Well there is a robust debate about US inequality going on thanks to Thomas Piketty’s fine book “Capital in the 21st Century” that I am reading, and will review in due course. In a recent exchange on line, someone asked if those concerned about inequality were suggesting we go back to the top income tax rate of 90% of the 1950s. And here was my response. Piketty has got me into the idea of using real numbers or at least his good estimates, from which I draw the numbers used below.
No I think top end 90% income tax rates is going too far. On income I would be fine with all income being treated the same at current rates, with no special rates for capital gains and no shelters. Indeed if we made sure there was far less evasion by the rich, we could even reduce the rates somewhat.
On wealth the 340,000 people who constitute the top 1% have 35% of all the $80 trillion of US wealth (compared with US GNP of $16 trillion).

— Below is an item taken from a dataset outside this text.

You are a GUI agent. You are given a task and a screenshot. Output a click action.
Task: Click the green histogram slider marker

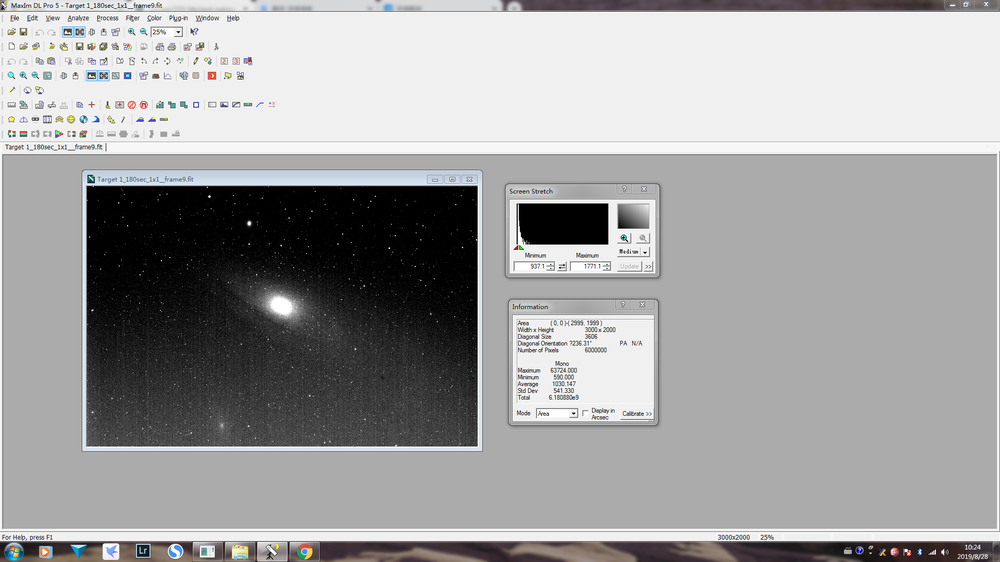tap(521, 248)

So they have around $28 trillion including an estimated $8 trillion in offshore tax havens on which they have paid no tax (see evasion comment above).
I am in favor of a wealth tax that took perhaps 3% of said $28 trillion wealth each year or around $840 billion and spent it on scientific research and education and on improving our crumbling infrastructure so there was a societal pay back, a time adjusted rate of return of perhaps 10 or 15% on such money with society as a whole receiving the pay off in terms of more competitive business, more efficient roads and rail, more resilient electricity grid and water supply or whatever. So we would be taking wealth and making more wealth from it not short term handouts.
Though, of course, if we gave every one of the 140 million wage earners in the other 99% an equal share of the $840 billion it would give each $6000 a year which could be a tax rebate, pay some of our healthcare costs, or go towards school fees, whatever. Not bad but I think spending the money on capital improvement would be better in the long run and by making the economy more prosperous that would pay for social security, Medicare and other long term programs that need better funding as well as waste reduction.